= PROBLEM DESCRIPTION =
Go to the line that contains "CU*Answers Management Services (584, 754)". Restate that line and each one after it exactly, through the end of the records, without pictures.

+++ DATASET RECORDS +++

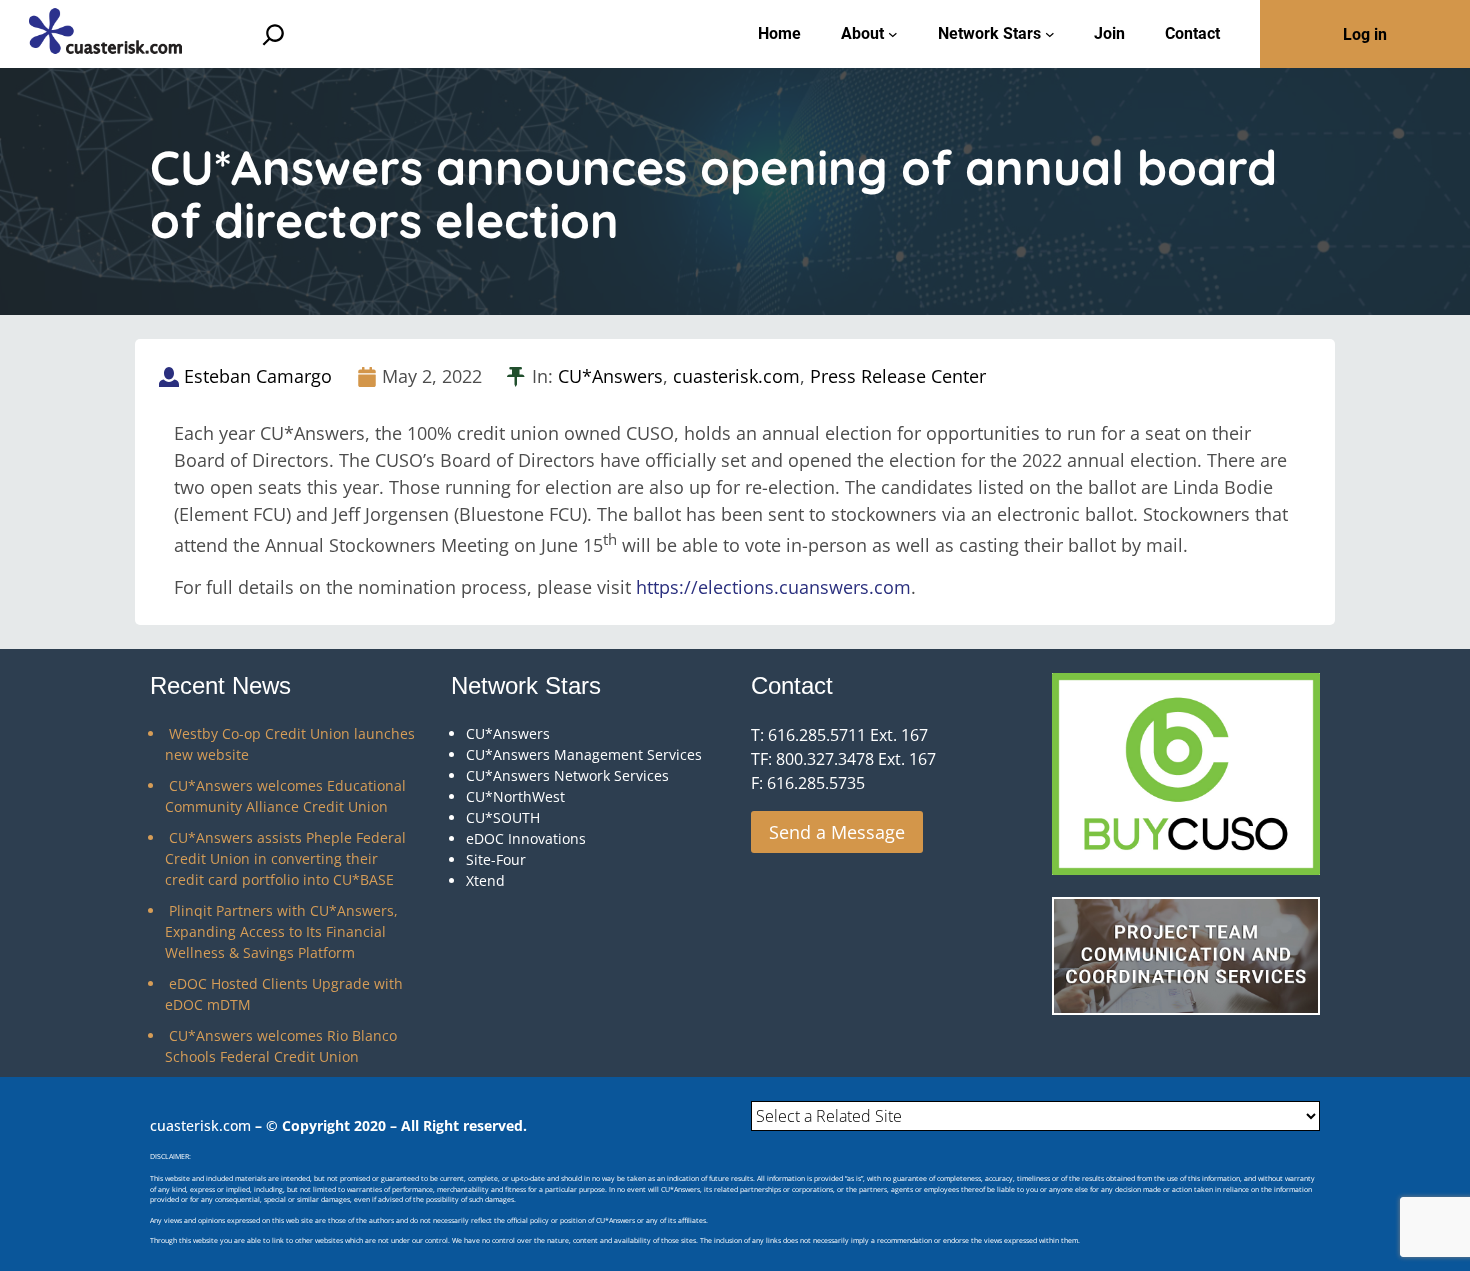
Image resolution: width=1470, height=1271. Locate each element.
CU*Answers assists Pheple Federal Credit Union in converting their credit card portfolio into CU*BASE (285, 858)
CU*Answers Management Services (584, 754)
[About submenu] (893, 34)
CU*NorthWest (515, 796)
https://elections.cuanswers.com (773, 587)
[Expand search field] (273, 34)
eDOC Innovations (526, 838)
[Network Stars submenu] (1050, 34)
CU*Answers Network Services (567, 775)
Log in (1365, 34)
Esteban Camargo (258, 376)
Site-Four (496, 859)
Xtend (485, 880)
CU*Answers (610, 376)
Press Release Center (898, 376)
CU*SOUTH (503, 817)
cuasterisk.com (736, 376)
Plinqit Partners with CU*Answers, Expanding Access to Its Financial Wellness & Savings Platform (281, 931)
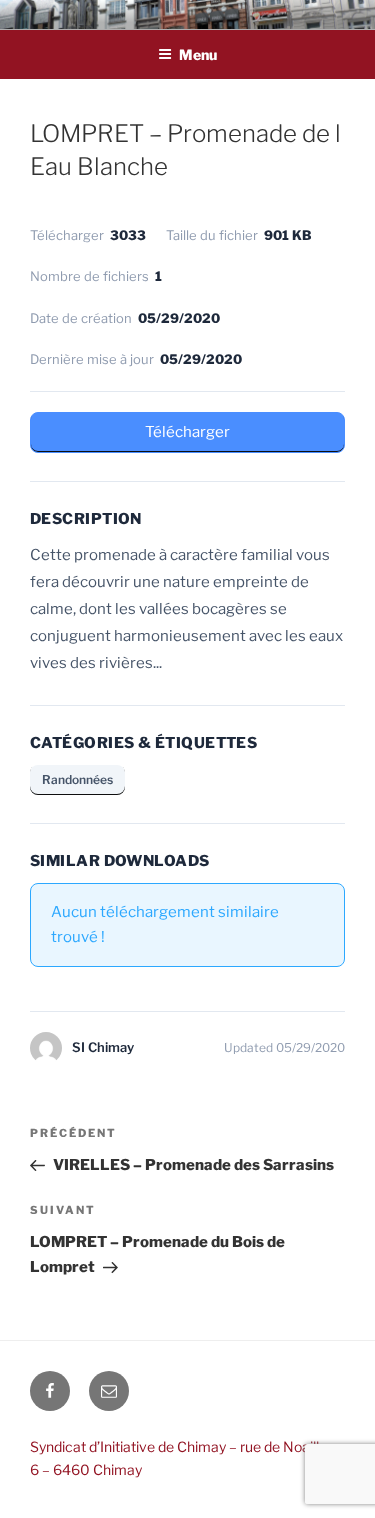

+++

= OUTPUT OF THE TASK =
CU*Answers Management Services (584, 754)
[About submenu] (893, 34)
CU*NorthWest (515, 796)
https://elections.cuanswers.com (773, 587)
[Expand search field] (273, 34)
eDOC Innovations (526, 838)
[Network Stars submenu] (1050, 34)
CU*Answers Network Services (567, 775)
Log in (1365, 34)
Esteban Camargo (258, 376)
Site-Four (496, 859)
Xtend (485, 880)
CU*Answers (610, 376)
Press Release Center (898, 376)
CU*SOUTH (503, 817)
cuasterisk.com (736, 376)
Plinqit Partners with CU*Answers, Expanding Access to Its Financial Wellness & Savings Platform (281, 931)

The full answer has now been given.